Search code examples
phpregexpreg-replacestr-replaceword-boundary

PHP Array str_replace Whole Word


I'm doing str_replace on a very long string and my $search is an array.

$search = array(
    " tag_name_item ",
    " tag_name_item_category "
);

$replace = array(
    " tag_name_item{$suffix} ",
    " tag_name_item_category{$suffix} "
);

echo str_replace($search, $replace, $my_really_long_string);

The reason why I added spaces on both $search and $replace is because I want to only match whole words. As you would have guessed from my code above, if I removed the spaces and my really long string is:

...
tag_name_item ...
tag_name_item_category ...
...

Then I would get something like

...
tag_name_item_sfx ...
tag_name_item_sfx_category ...
...

This is wrong because I want the following result:

...
tag_name_item_sfx ...
tag_name_item_category_sfx ...
...

So what's wrong?

Nothing really, it works. But I don't like it. Looks dirty, not well coded, inefficient.

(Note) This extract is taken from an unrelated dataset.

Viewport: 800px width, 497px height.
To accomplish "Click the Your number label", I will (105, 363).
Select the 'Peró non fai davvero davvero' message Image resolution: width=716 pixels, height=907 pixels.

I realized I can do something like this using regular expressions using the \b modifier but I'm not good with regex and so I don't know how to preg_replace.


Solution

  • A possible approach using regular expressions would/could look like this:

    $result = preg_replace(
        '/\b(tag_name_item(_category)?)\b/',
        '$1' . $suffix,
        $string
    );
    

    How it works:

    • \b: As you say are word boundaries, this is to ensure we're only matching words, not word parts
    • (: We want to use part of our match in the replacement string (tag_name_index has to be replaced with itself + a suffix). That's why we use a match group, so we can refer back to the match in the replacement string
    • tag_name_index is a literal match for that string.
    • (_category)?: Another literal match, grouped and made optional through use of the ? operator. This ensures that we're matching both tag_name_item and tag_name_item_category
    • ): end of the first group (the optional _category match is the second group). This group, essentially, holds the entire match we're going to replace
    • \b: word boundary again

    These matches are replaced with '$1' . $suffix. The $1 is a reference to the first match group (everything inside the outer brackets in the expression). You could refer to the second group using $2, but we're not interested in that group right now.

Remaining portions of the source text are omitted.